◆ What needs to be done
Everything in the listing should be transcribed exactly, apart from the pictures.

◆ Input data
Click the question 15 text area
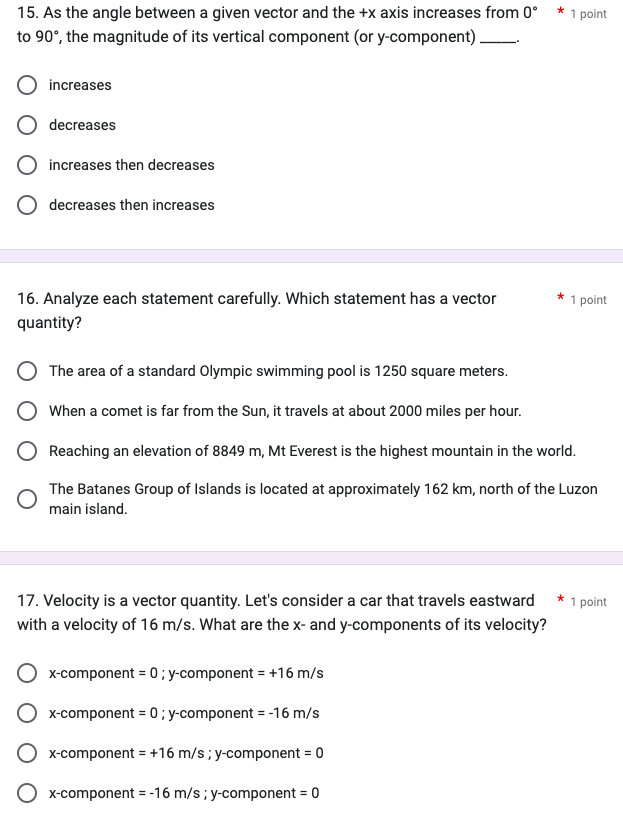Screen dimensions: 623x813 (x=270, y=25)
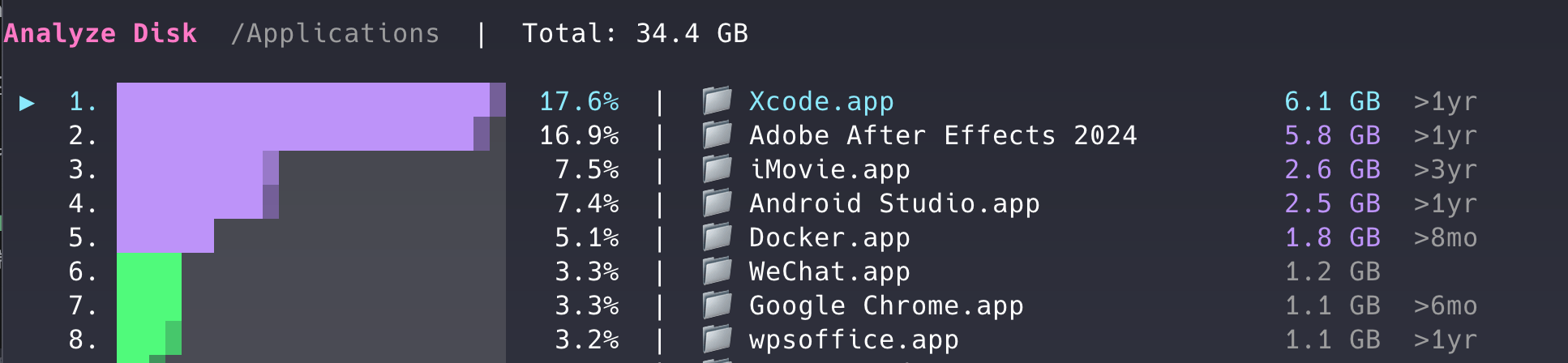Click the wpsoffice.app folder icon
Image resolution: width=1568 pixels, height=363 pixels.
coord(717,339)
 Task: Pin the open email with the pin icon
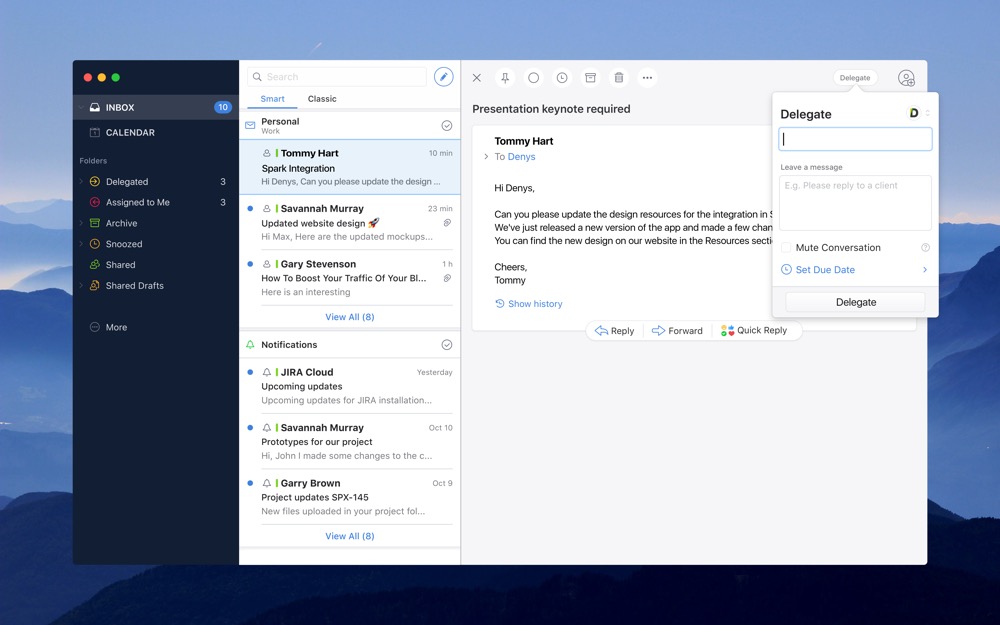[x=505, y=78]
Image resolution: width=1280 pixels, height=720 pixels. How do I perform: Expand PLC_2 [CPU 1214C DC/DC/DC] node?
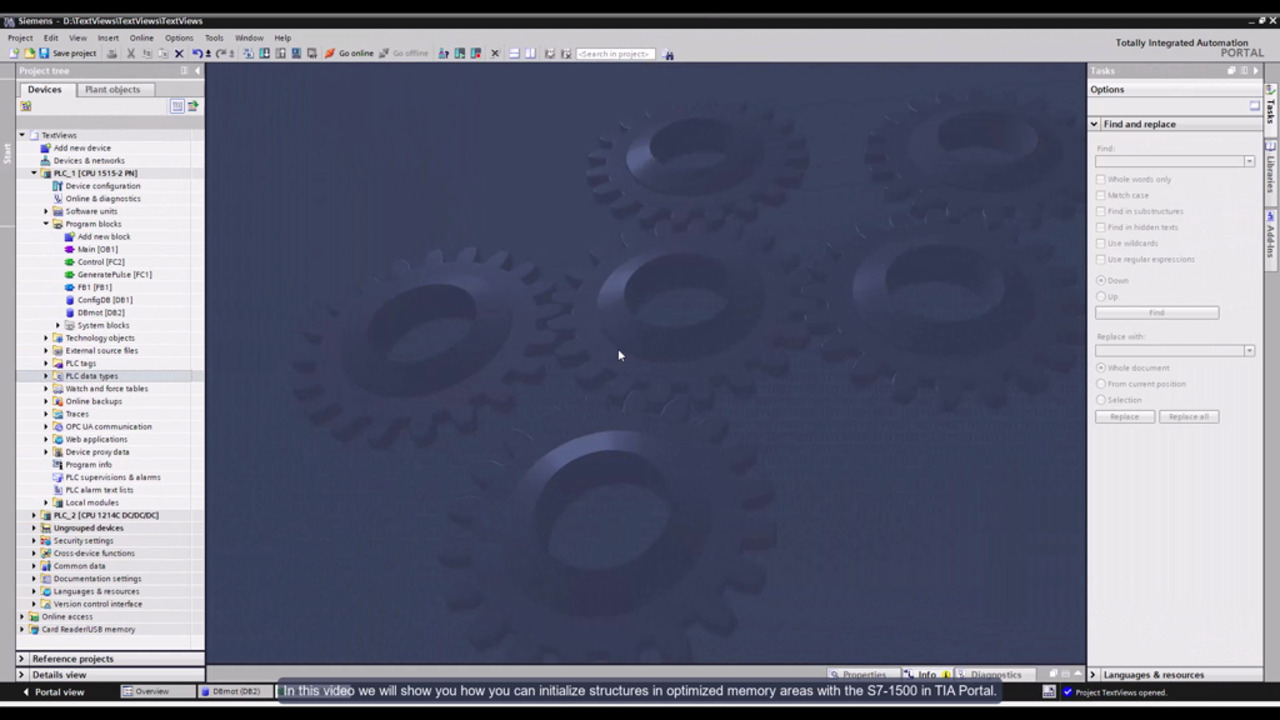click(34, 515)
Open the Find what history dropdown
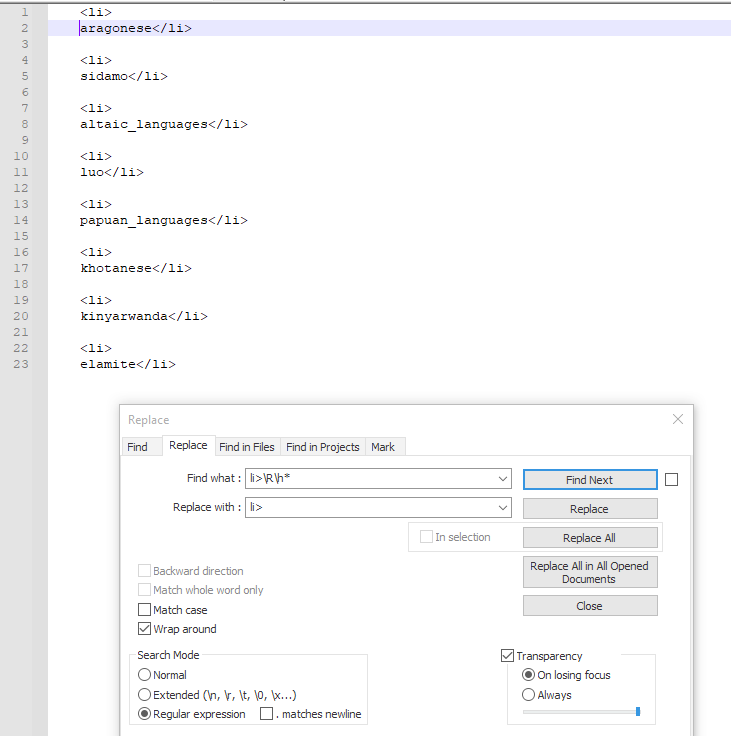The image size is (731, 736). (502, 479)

◆ Task result
Click the question 15 text area
Screen dimensions: 623x813 (x=270, y=25)
Click the wpsoffice.app folder icon
Image resolution: width=1568 pixels, height=363 pixels.
coord(717,339)
 Task: Pin the open email with the pin icon
[x=505, y=78]
Image resolution: width=1280 pixels, height=720 pixels. How do I perform: Expand PLC_2 [CPU 1214C DC/DC/DC] node?
click(34, 515)
Open the Find what history dropdown
The image size is (731, 736). (502, 479)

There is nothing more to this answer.